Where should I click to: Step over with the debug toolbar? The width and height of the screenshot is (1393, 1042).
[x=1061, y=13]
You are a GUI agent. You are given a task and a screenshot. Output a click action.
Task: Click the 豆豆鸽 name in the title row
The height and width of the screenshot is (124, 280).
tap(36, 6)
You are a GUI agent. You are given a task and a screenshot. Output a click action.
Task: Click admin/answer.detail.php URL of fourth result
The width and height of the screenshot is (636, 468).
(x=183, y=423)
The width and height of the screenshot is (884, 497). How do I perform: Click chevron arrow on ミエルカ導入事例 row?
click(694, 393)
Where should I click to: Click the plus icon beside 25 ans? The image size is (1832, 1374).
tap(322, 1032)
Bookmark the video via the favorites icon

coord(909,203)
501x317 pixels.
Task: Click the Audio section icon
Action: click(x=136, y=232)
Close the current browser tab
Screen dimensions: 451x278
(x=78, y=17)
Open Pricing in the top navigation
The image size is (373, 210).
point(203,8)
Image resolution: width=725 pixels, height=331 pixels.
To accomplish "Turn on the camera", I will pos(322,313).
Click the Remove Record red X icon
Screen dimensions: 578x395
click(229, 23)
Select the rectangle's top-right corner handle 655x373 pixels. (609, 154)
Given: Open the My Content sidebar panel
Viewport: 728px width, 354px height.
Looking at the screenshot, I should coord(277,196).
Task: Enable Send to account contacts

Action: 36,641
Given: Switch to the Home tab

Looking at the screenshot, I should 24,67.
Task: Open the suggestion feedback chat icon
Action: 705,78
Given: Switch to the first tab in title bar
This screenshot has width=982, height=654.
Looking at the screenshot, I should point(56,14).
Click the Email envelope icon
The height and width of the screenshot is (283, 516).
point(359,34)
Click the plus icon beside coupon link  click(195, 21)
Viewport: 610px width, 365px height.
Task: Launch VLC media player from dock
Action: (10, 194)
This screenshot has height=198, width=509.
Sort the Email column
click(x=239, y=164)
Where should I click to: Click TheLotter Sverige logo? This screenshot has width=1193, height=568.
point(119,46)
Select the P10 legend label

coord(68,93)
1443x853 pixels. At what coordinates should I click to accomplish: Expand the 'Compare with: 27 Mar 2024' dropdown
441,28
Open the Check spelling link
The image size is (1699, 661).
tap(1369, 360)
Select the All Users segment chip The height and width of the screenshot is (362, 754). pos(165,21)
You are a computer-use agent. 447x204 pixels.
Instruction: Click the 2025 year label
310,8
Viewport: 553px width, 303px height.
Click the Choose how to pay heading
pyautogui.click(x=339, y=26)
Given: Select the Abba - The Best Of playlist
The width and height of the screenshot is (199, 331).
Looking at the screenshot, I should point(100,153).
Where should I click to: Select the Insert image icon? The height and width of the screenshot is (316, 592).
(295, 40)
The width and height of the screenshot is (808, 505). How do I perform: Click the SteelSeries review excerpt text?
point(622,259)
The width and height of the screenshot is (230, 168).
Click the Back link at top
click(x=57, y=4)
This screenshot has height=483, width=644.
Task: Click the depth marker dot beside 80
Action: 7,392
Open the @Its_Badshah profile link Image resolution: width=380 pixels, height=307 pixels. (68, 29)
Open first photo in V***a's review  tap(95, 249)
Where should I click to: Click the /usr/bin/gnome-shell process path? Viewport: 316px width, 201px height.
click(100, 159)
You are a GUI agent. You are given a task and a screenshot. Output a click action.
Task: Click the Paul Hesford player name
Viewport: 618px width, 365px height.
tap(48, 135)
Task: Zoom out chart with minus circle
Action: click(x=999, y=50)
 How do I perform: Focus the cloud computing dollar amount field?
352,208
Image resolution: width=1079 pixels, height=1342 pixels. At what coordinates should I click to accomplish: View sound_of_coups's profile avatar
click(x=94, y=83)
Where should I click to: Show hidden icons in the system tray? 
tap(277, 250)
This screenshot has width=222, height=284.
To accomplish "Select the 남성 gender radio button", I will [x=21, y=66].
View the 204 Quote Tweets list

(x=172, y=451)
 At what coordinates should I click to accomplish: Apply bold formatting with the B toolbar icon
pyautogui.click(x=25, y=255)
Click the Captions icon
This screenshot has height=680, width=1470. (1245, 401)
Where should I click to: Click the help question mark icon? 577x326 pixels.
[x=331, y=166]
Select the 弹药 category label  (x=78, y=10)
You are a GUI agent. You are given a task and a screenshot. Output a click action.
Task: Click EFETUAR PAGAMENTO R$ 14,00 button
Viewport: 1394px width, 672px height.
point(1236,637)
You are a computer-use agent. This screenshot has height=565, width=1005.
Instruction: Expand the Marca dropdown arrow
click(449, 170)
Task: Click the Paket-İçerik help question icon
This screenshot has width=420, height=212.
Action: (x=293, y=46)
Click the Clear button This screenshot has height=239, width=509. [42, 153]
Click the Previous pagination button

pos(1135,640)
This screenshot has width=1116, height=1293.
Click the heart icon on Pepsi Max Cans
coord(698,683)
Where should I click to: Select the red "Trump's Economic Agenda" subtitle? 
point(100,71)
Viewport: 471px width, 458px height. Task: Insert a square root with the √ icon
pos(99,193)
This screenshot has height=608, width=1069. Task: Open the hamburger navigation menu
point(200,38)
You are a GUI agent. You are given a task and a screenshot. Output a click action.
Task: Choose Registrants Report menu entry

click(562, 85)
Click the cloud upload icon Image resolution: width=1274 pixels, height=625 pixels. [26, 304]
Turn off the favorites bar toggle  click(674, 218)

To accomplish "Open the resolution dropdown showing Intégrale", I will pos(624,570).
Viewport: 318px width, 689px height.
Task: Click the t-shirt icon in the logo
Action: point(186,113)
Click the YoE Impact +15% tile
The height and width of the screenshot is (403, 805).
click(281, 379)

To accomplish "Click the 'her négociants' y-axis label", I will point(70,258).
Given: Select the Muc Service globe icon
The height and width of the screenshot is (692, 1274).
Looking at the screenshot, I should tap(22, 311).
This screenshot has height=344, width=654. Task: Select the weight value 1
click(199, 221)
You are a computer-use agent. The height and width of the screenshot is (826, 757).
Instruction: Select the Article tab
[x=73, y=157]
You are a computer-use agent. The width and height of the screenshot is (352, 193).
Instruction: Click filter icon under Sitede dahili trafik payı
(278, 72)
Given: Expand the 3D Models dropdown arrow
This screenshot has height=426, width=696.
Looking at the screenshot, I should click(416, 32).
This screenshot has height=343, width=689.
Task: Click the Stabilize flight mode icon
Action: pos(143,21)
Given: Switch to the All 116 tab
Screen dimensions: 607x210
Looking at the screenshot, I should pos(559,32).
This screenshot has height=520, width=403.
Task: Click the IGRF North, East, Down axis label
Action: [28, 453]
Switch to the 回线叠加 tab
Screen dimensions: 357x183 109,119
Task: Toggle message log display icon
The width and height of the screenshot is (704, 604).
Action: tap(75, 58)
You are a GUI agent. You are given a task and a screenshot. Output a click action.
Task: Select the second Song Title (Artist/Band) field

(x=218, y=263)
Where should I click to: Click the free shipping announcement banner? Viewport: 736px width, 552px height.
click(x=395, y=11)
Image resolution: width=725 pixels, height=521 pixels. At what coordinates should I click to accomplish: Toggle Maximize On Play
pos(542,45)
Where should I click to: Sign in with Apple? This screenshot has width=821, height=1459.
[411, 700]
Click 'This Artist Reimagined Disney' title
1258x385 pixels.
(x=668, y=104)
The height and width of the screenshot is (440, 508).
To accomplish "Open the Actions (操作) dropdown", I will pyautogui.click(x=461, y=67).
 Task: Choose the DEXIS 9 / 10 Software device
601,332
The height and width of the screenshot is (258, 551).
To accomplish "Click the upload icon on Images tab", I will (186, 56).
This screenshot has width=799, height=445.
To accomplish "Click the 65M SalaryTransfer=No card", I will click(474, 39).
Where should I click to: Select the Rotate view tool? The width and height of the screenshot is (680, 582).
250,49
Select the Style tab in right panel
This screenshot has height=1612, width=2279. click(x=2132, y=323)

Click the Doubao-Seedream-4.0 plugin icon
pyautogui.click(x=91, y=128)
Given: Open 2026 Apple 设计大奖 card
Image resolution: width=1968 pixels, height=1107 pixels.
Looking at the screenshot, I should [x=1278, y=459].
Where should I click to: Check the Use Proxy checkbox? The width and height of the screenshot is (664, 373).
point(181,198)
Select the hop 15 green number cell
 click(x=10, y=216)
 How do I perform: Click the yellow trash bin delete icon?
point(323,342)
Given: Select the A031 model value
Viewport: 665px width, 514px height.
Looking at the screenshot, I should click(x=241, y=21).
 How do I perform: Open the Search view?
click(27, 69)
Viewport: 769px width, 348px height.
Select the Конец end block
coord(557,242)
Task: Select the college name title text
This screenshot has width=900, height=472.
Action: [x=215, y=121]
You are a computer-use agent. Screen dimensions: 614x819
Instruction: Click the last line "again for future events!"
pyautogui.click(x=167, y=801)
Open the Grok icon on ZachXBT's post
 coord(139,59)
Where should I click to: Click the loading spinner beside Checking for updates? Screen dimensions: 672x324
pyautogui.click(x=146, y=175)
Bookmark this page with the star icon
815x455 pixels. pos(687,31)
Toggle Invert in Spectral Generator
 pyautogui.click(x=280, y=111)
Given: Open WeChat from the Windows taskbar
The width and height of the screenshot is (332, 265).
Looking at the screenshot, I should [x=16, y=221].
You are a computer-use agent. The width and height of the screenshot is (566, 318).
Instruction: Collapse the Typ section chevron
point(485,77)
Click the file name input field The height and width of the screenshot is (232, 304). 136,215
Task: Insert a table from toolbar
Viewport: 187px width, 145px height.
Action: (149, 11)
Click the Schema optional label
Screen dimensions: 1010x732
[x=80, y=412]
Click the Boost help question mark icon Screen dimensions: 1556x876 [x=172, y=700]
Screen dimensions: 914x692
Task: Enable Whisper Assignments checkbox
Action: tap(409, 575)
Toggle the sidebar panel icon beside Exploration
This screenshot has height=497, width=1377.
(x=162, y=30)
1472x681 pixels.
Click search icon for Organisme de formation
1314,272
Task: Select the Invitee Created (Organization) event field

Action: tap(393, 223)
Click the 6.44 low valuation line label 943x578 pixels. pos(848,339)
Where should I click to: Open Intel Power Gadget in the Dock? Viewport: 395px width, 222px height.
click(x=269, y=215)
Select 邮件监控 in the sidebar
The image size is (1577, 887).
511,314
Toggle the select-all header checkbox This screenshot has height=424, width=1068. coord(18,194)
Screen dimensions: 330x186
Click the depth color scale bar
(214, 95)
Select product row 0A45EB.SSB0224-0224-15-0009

• • • • • • •

**TASK GOAL**:
Write out each line of the data that holds the string "computer".

**TASK ANSWER**:
You are a computer-use agent. 447x204 pixels.
You are a computer-use agent. This screenshot has height=565, width=1005.
You are a computer-use agent. The height and width of the screenshot is (826, 757).
You are a computer-use agent. The width and height of the screenshot is (352, 193).
You are a computer-use agent. Screen dimensions: 614x819
You are a computer-use agent. The width and height of the screenshot is (566, 318).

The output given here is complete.